(Reading passage Opens)
I had not given much attention to the matter of gay marriage until it really impacted those I knew and cared about. About two years ago I learned that a former roommate and close friend of mine from BYU had announced he was gay. Despite living in the same house with this friend for 3 years it never once crossed my mind that he was homosexual. He had hid his private emotions from us completely. However I did know him to be one of the most compassionate and considerate human beings I had ever met. I was repeatedly impressed by the great efforts he made to improve the lives of those around him and how much patience and kindness he showed to family and friends.
When I learned that he was gay I was overcome with great sadness. Admittedly some of the sadness was because of the biological difficulties a gay man faces, like being able to have children, since I had always known he would make a fantastic father. But I also felt an overwhelming sadness for all those years growing up in the Church where he must have been incredibly burdened with guilt and sadness wondering what he had done to feel the way he felt and how he would ever change and/or be accepted. I felt terrible for all the hours he had listened to all my problems when he must have been dying inside from feeling he couldn't talk to anyone about his internal struggle. And worst of all I felt terrible knowing that if he had talked to me while we had been at BYU I wouldn't have been very accepting or helpful.
However for all the sadness I was grateful that my friend had accepted who he was and embraced a path that seemed to offer him greater happiness. He had found a partner that, like him, wanted to eventually raise a family and since they couldn't marry they had a commitment ceremony. While I didn't have the opportunity to attend the ceremony I did meet his partner and he seemed like a great guy and most importantly knowing my friend I'm sure he would only select someone who reflected his own excellent character.
(Reading passage Closes)
> _Problem 1_
Rewrite everything in the essay about a gay friend from BYU from "When I learned" down to "accepting or helpful.", swapping "fantastic" for "wonderful".
> _Problem 2_
Carry on the essay about a gay friend from BYU, picking up after its last sentence.
(Data under study Opens)
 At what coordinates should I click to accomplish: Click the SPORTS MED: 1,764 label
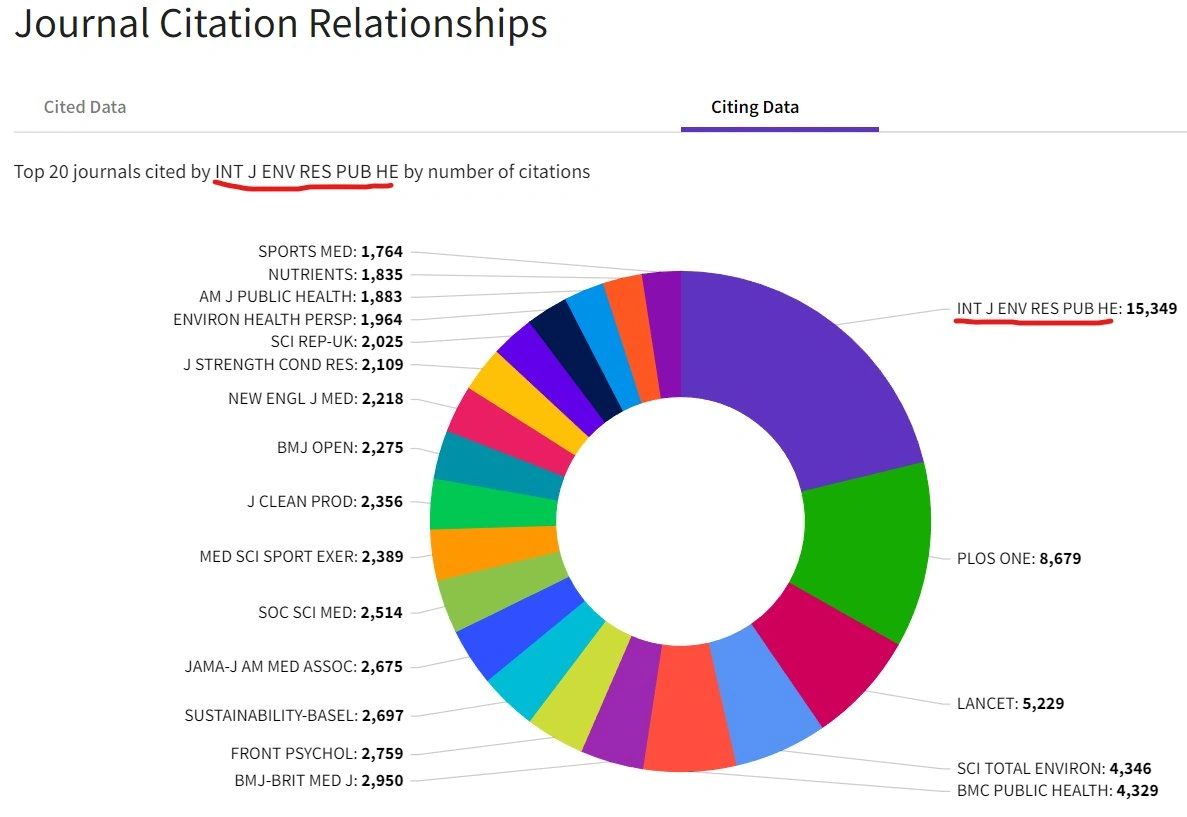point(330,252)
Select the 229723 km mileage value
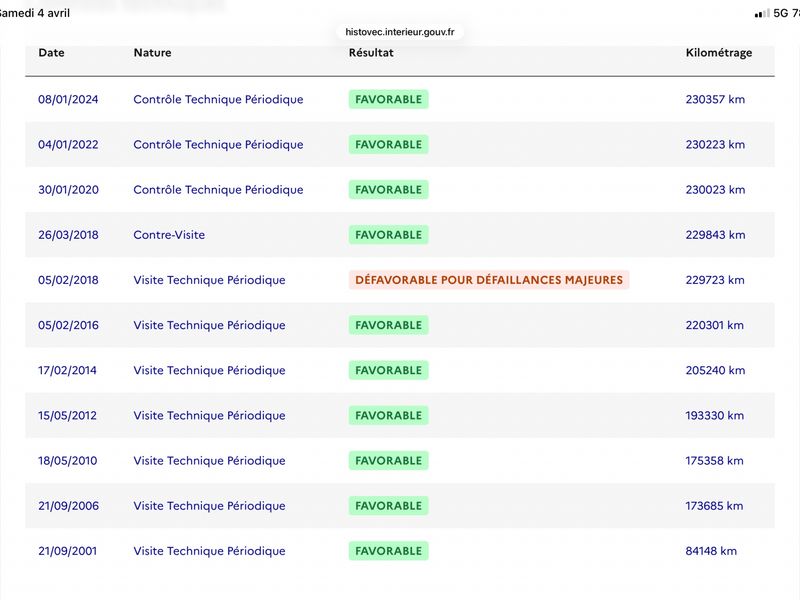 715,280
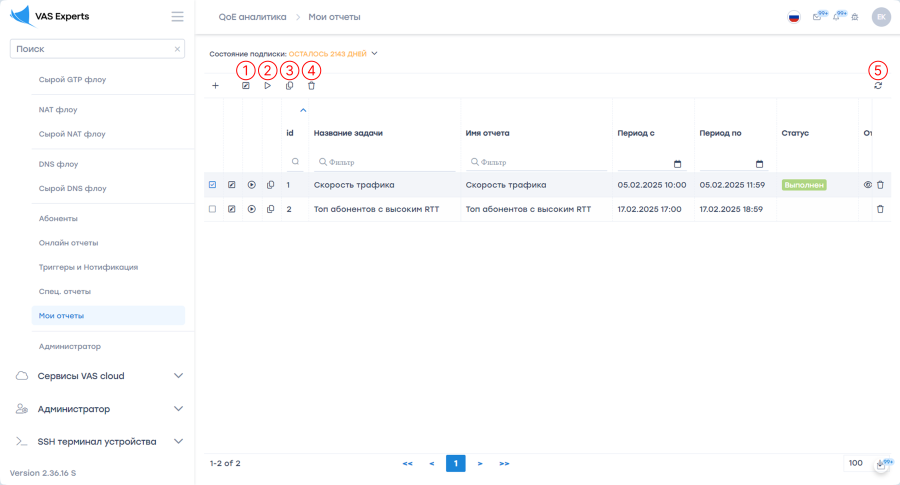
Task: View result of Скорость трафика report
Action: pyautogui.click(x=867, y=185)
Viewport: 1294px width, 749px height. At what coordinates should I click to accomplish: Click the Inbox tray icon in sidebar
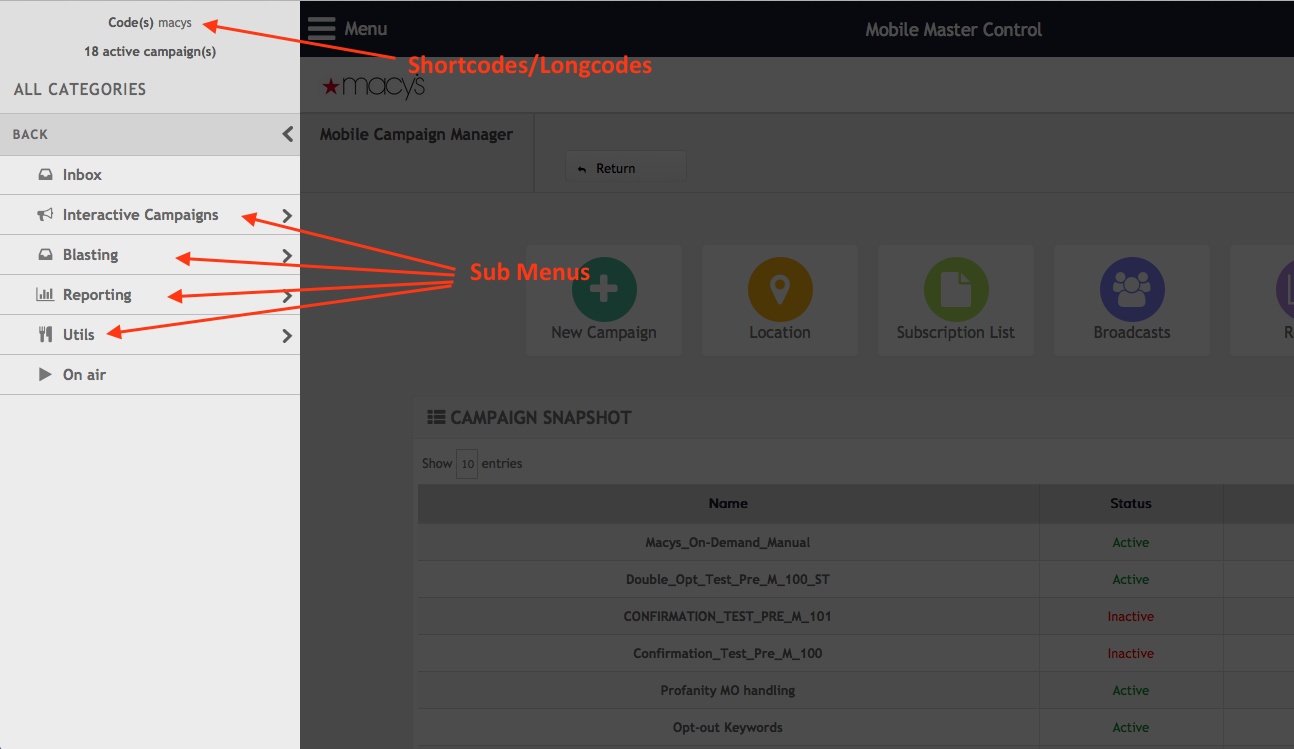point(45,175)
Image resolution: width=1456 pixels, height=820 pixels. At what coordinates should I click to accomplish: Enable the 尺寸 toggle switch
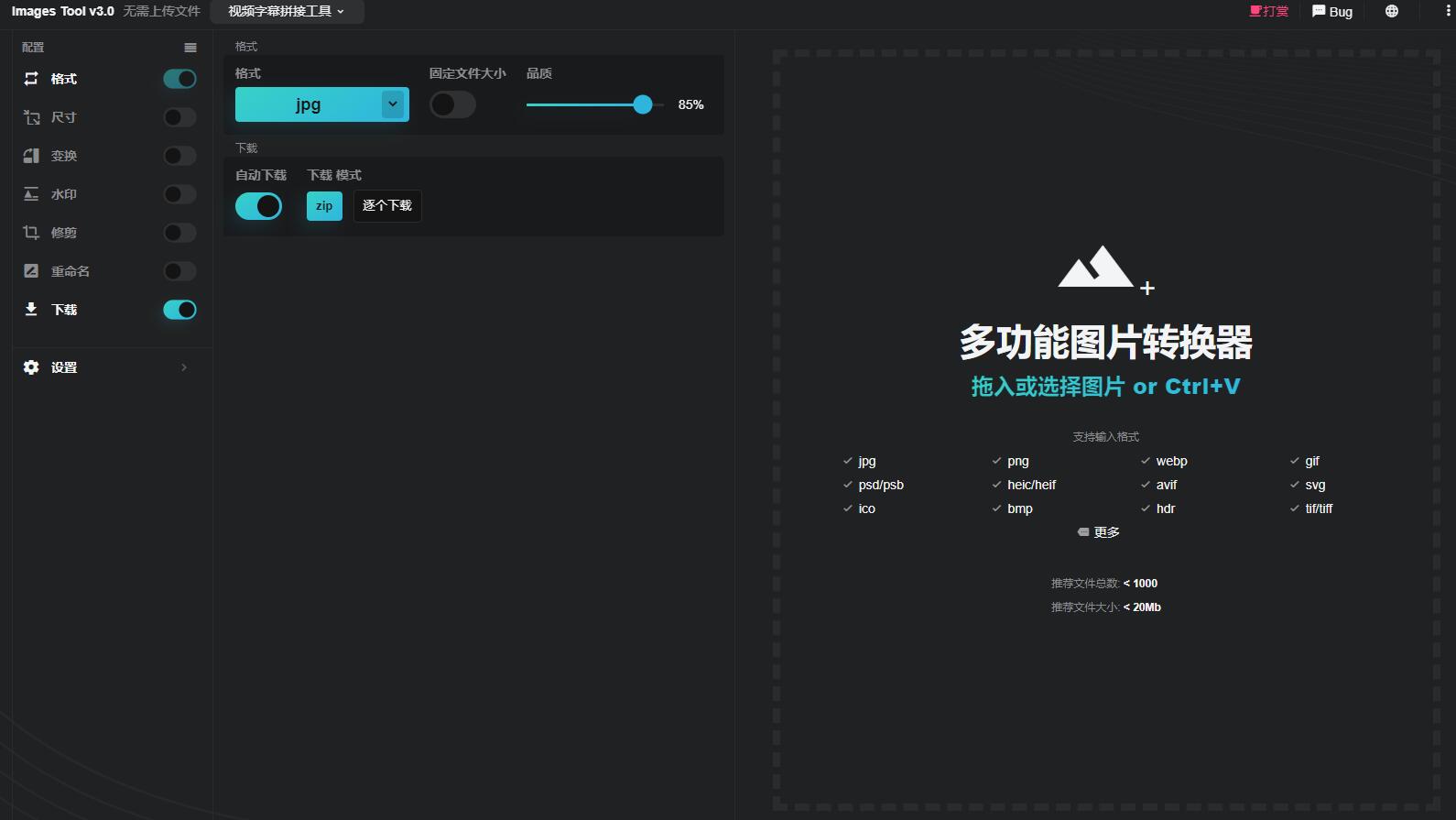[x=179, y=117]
(Data under study Closes)
> _Exercise answer 1_
When I learned that he was gay I was overcome with great sadness. Admittedly some of the sadness was because of the biological difficulties a gay man faces, like being able to have children, since I had always known he would make a wonderful father. But I also felt an overwhelming sadness for all those years growing up in the Church where he must have been incredibly burdened with guilt and sadness wondering what he had done to feel the way he felt and how he would ever change and/or be accepted. I felt terrible for all the hours he had listened to all my problems when he must have been dying inside from feeling he couldn't talk to anyone about his internal struggle. And worst of all I felt terrible knowing that if he had talked to me while we had been at BYU I wouldn't have been very accepting or helpful.

> _Exercise answer 2_
Marriage comes with an incredible amount of privileges. It comes with many privileges that we might consider superficial, such as tax breaks or the ability to easily transfer property, but it also comes with privileges of remarkable individual and social trust, such as joint guardianship of children. It is perhaps something we take too lightly in providing to heterosexuals. Anyone who can find a partner of the opposite sex can simply walk into the county offices and with twenty dollars be offered all the social privileges of marriage regardless of the level of responsbility they've demonstrated or the manner of crimes they've committed. There is certainly still all too many for whom marriage is simply a means of attaining wealth, citizenship, power or some other unworthy goal. Yet I think of my friend and other gays who I have met since then who seek marriage. They seek to affirm their relationship with their lifelong partner who they love and trust. They seek the social trust and ability to raise a family that I know they would carry out as well or better than the vast majority of heterosexual spouses. While I know there will be those homosexuals, like all too many heterosexuals, who mess up marriage and who use it's social advantages to attain ignoble ends there are so many gay men and women who, like my friend, have demonstrated themselves far more worthy of that social endowment than any of us. I think the institution of marriage would only be strengthened and enriched to be shared by such men and women.